Но никто не отвечал ему.

Тогда Халосет поставил мешок на землю и, повернувшись спиной к воротам, стал ногами бить по бронзе, покрывающей их массивную деревянную основу.

– Что у вас происходит? – вдруг раздался за стеной ровный мужской голос, услышав который, Халосет принялся стучать еще сильнее.

– Какой-то помешанный хочет пройти к фараону, – ответил грубый голос Пхута.

– Да, да, – моментально перестав колотить, выкрикнул молодой человек. – У меня подарок для повелителя Египта!

– Кто это там? – спросил мужской голос у стражников.

– Какой-нибудь бедняк, крестьянин или ремесленник, а, может быть, нищий, – предположили те.

– Я не нищий! – поспешно воскликнул Халосет и опять взялся стучать.

– Введите его, – приказал голос, в котором ощущалось раздражение.

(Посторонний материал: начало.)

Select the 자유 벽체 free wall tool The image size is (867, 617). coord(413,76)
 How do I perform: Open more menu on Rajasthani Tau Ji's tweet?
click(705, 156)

Ворота немедленно открылись, и два стражника появились перед юношей, едва успевшим повернуться к ним лицом. Жестом они пригласили его войти. И Халосет, обхватив обеими руками свой мешок, с замиранием сердца вступил в тот мир, где обитали царица Нефертити и фараон Египта Эхнатон. Юноша увидел подле Пхута статного мужчину лет тридцати пяти, явно принадлежащего к аристократическому клану, одежда которого выдавала в нем военачальника.

Хоремхеб, в свою очередь, с брезгливостью осмотрел юношу и спросил, указывая на пыльный мешок в его руках:

– Это ты хочешь подарить фараону?

– О да, господин, я сделал для владыки чудесный трон, я так долго над ним работал… – затараторил Халосет, отдавая себе отчет, кто находится перед ним.

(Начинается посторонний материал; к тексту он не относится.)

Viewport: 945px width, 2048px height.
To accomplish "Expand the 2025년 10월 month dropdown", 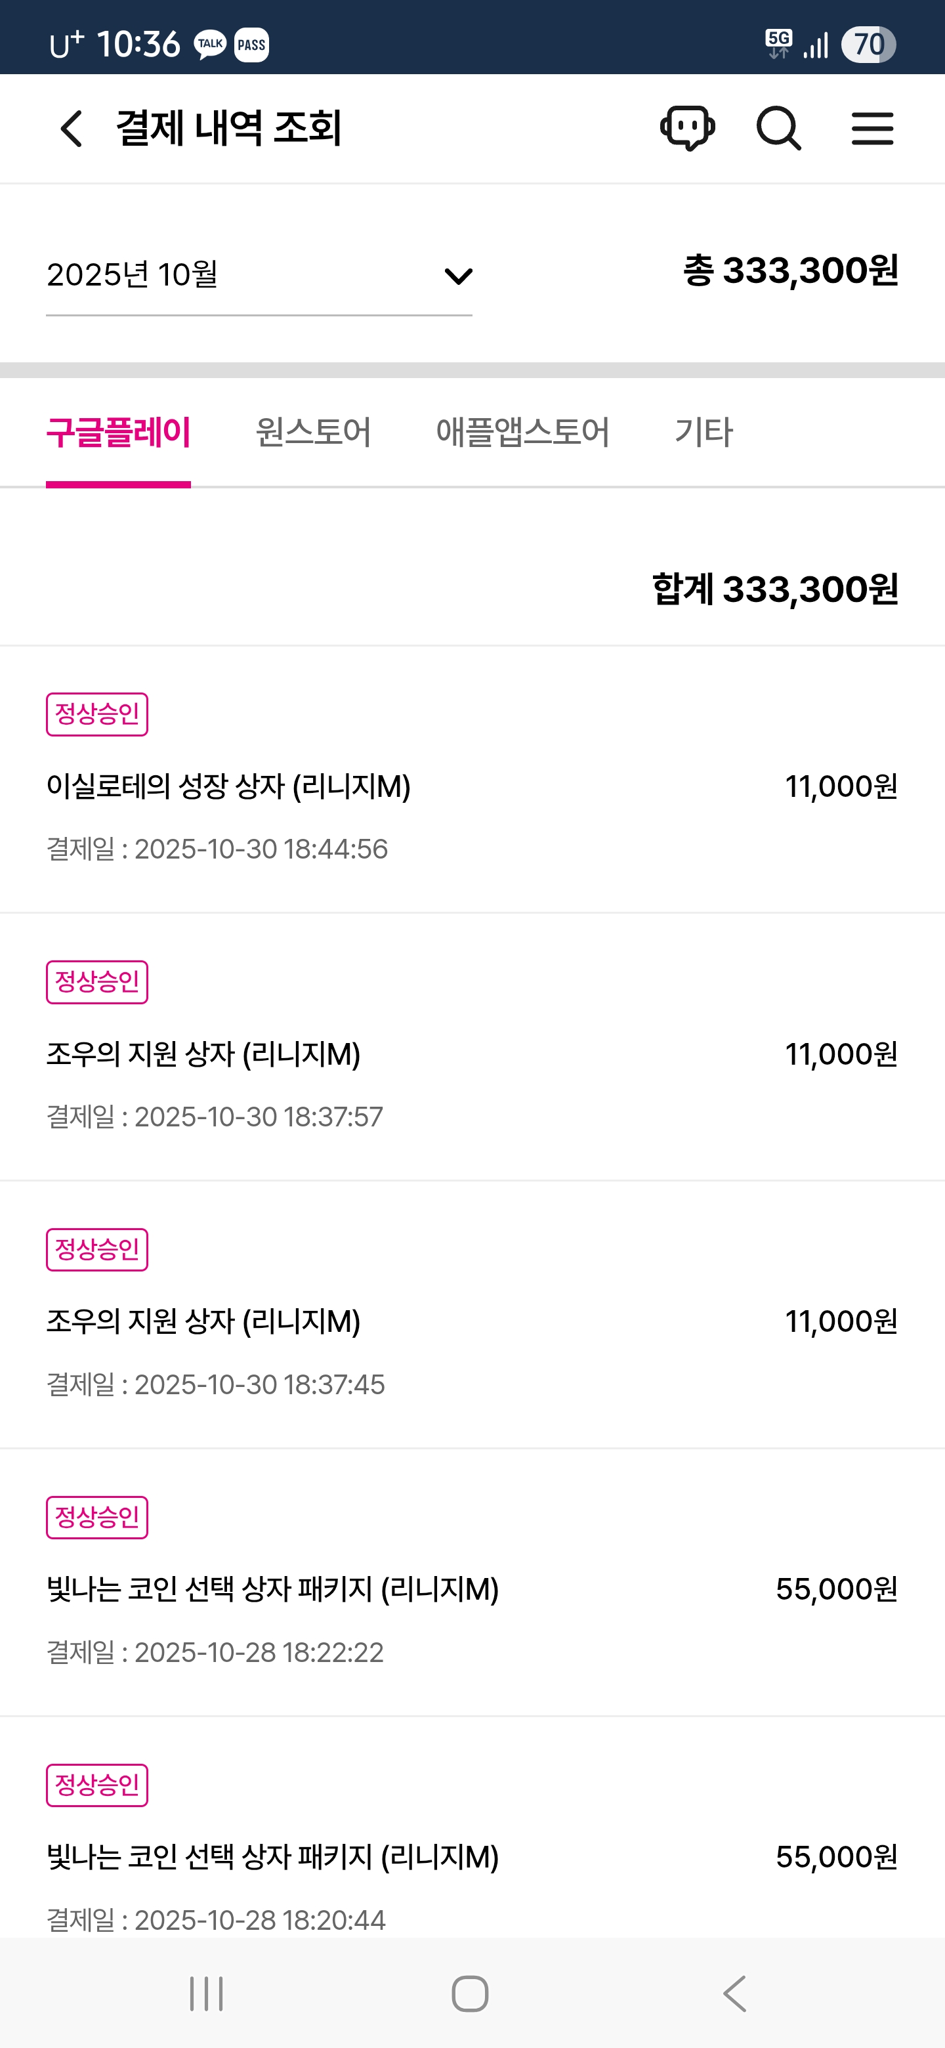I will click(x=258, y=275).
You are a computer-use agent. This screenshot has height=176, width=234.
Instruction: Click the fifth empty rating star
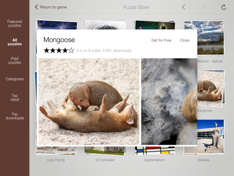click(71, 50)
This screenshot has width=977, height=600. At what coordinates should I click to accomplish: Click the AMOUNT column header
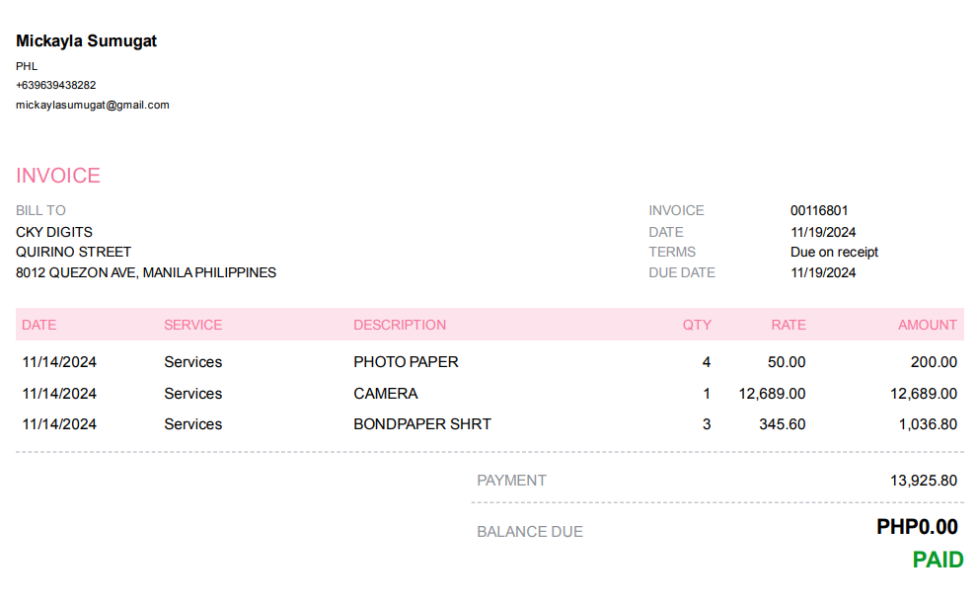point(927,325)
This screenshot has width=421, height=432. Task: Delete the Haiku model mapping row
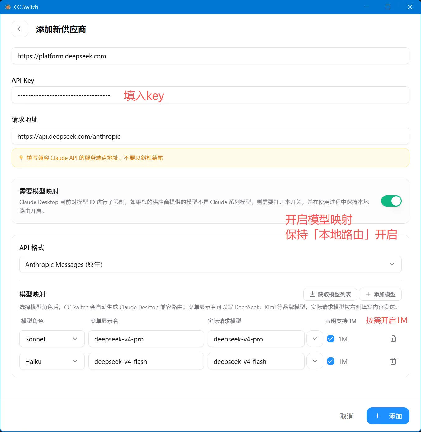click(x=393, y=361)
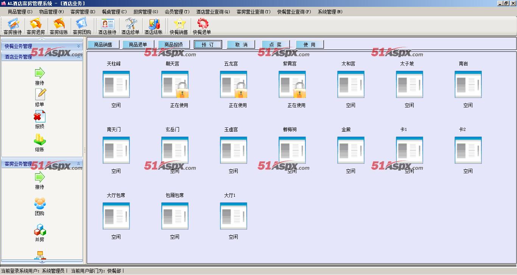
Task: Click the 结账 coins icon in sidebar
Action: (40, 140)
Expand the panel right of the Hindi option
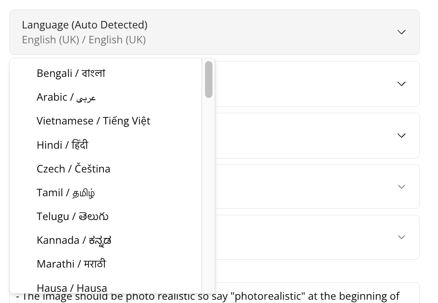Image resolution: width=438 pixels, height=303 pixels. point(401,136)
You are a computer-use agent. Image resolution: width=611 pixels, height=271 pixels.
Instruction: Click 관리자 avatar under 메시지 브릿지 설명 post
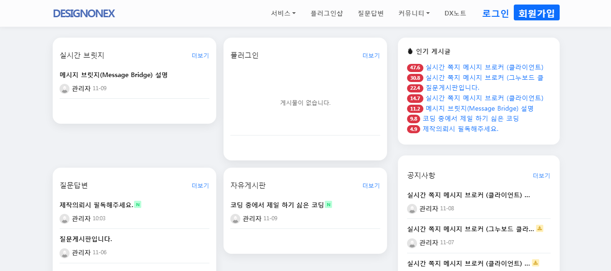[x=65, y=89]
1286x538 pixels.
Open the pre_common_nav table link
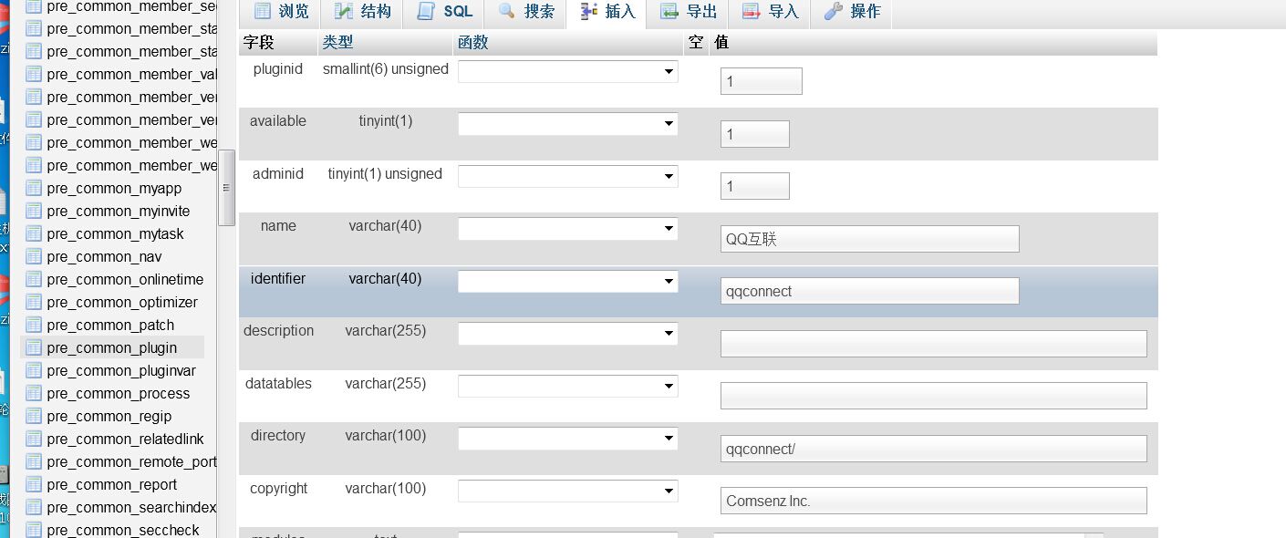coord(104,256)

– Трон? – Хоремхеб удивленно приподнял одну бровь. – Из чего же ты его сделал? Из золота? Из железа? Из камня?

– О нет, почтеннейший, мне не по зубам такие драгоценности! Я боготворю фараона и хотел создать для него трон, на котором он бы восседал, когда Атон спускается к нему с небес. Почти год я трудился, забывая про еду, сон – сделал это…

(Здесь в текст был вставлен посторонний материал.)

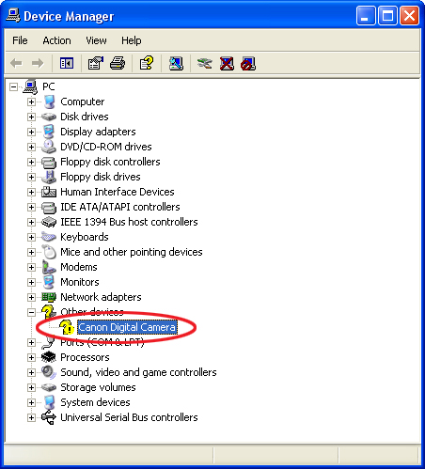Select the Canon Digital Camera device

[x=127, y=327]

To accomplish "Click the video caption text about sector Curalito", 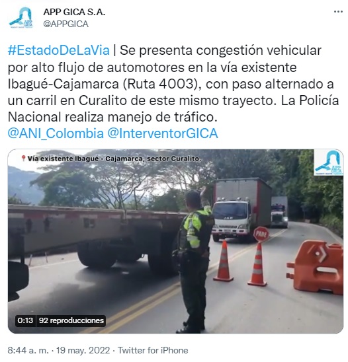I will point(114,159).
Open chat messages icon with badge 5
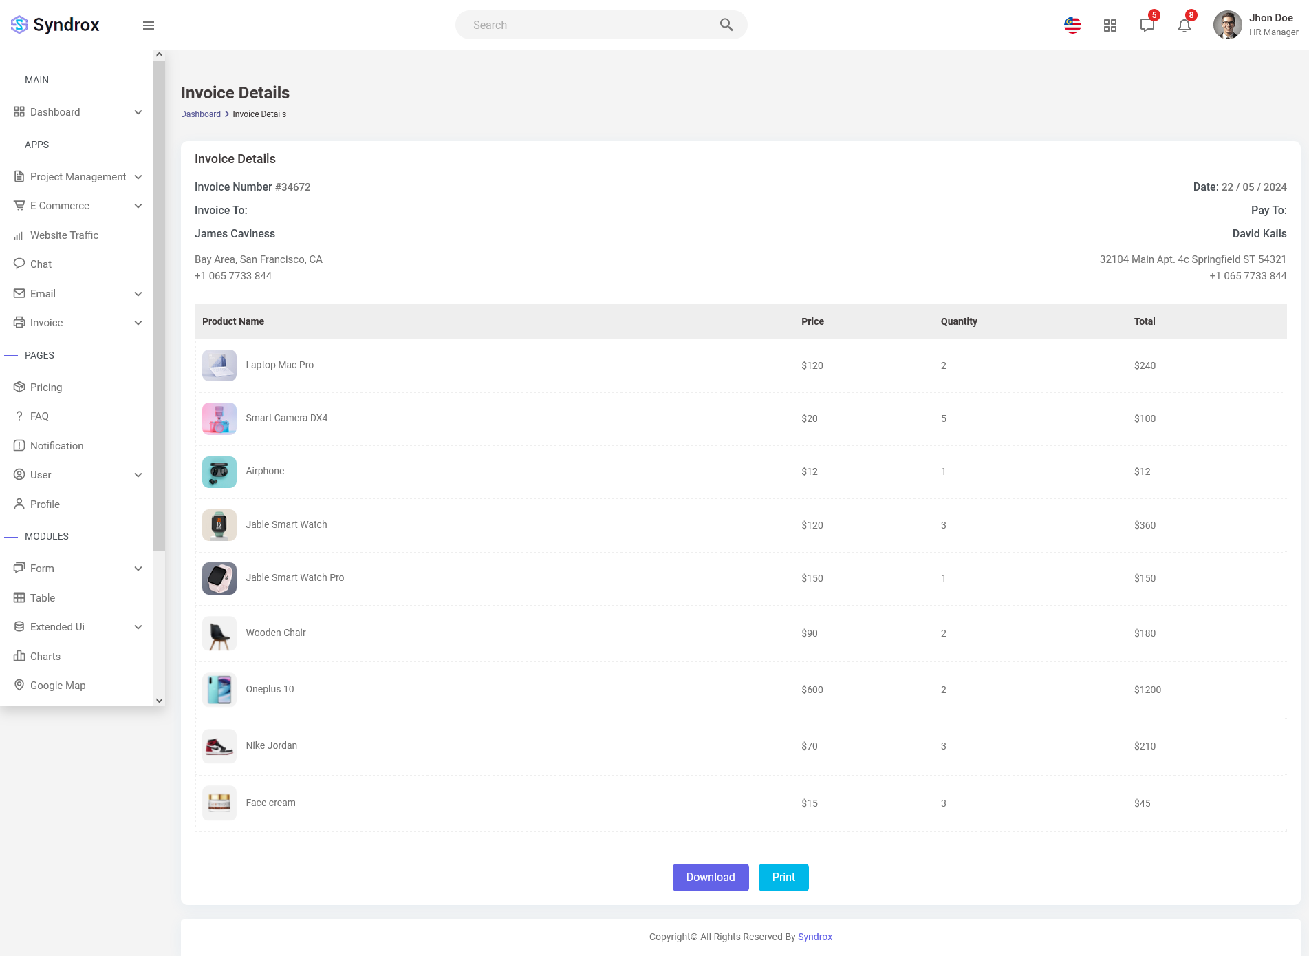 point(1147,25)
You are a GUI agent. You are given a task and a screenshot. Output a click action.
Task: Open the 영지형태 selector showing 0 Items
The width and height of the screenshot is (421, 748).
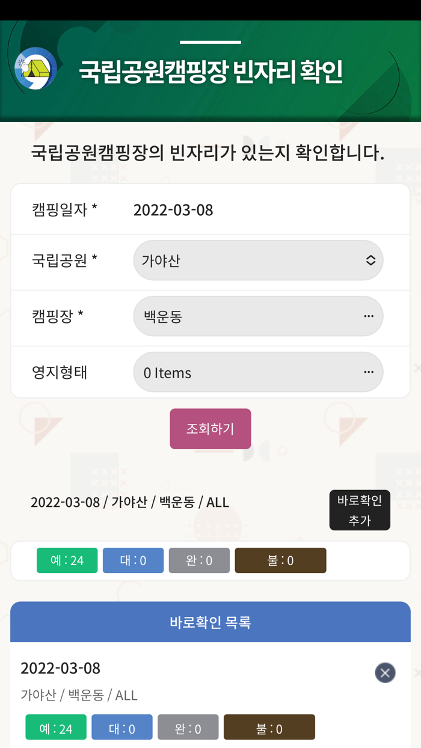(258, 372)
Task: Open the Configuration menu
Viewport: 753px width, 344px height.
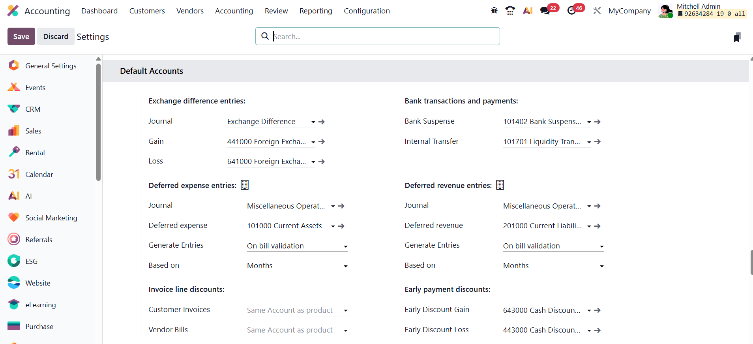Action: pyautogui.click(x=367, y=11)
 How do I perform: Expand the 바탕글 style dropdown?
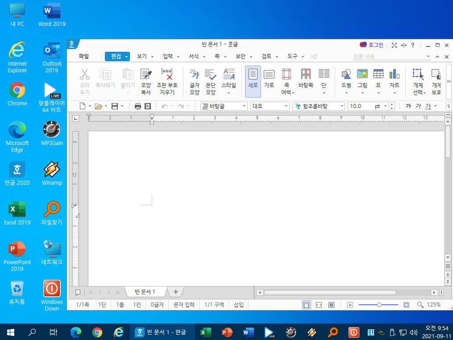pyautogui.click(x=244, y=106)
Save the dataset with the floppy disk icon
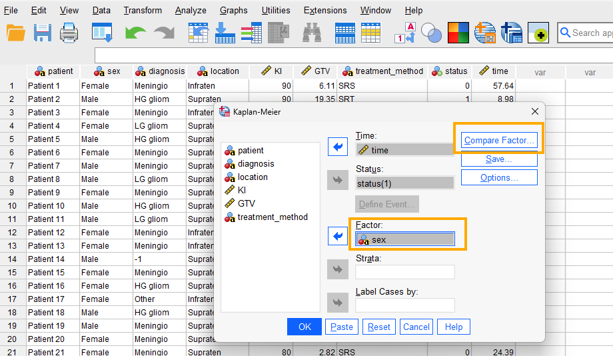 43,33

– Из воздуха? – высокомерно уточнил Хоремхеб. – Ведь твой мешок почти ничего не весит.

– Да, почтеннейший, мой подарок не тяжел, ибо он деревянный.

– Что? Я не ослышался? Военачальник зло и громко захохотал. – Деревянный? Но почему же ты не сплел его из прутьев или соломы? Покажи мне его.

Юноша поспешно извлек из мешка необычное ажурное сооружение из дерева, на поверхности которого лежал такой толстый слой пыли, что оценить его достоинства было невозможно, и с самодовольным видом утер лицо грязной ладонью.

Хоремхеб взглянул на «подарок», перевел взор на Халосета, ожидающего похвалы, и вновь обратил внимание на трон.

– Уберите эту дрянь, – вдруг резко велел он стражникам. – А оборванца вышвырните вон и палками гоните прочь отсюда.

Он неожиданности Халосет на миг остолбенел, но тут же вцепился в трон такой крепкой хваткой, что не было никакой возможности его оторвать.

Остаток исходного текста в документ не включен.